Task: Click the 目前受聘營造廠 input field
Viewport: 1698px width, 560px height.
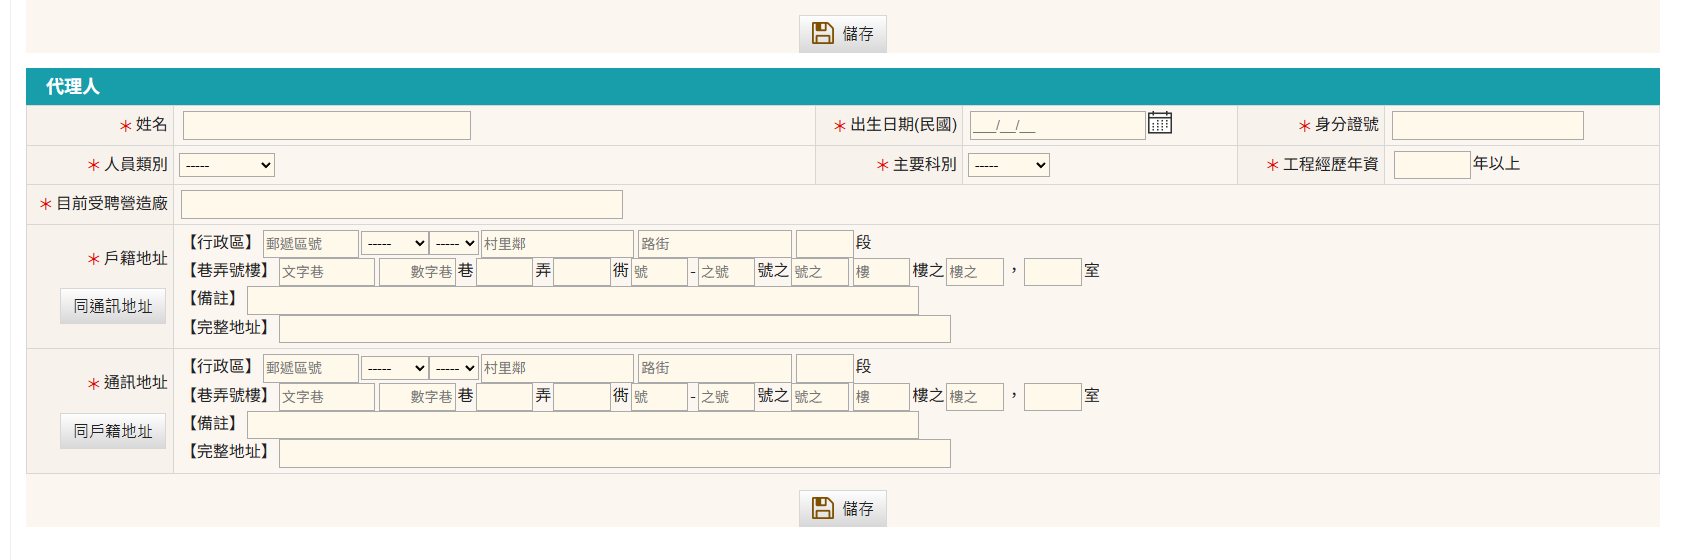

□ □ □ □ □

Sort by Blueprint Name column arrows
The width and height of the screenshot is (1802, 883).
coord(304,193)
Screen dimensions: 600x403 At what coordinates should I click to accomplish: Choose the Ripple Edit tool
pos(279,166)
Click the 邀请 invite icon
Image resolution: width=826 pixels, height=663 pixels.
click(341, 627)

□ □ □ □ □

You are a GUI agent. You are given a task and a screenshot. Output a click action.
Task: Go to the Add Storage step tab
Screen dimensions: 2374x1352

□ □ □ □ □

What do you get when you output everything in the records from the line containing "Task: Click the 目前受聘營造廠 input field" down to the line containing "Viewport: 1698px width, 560px height.", repeated line for line?

- Exercise response -
Task: Click the 目前受聘營造廠 input field
Viewport: 1698px width, 560px height.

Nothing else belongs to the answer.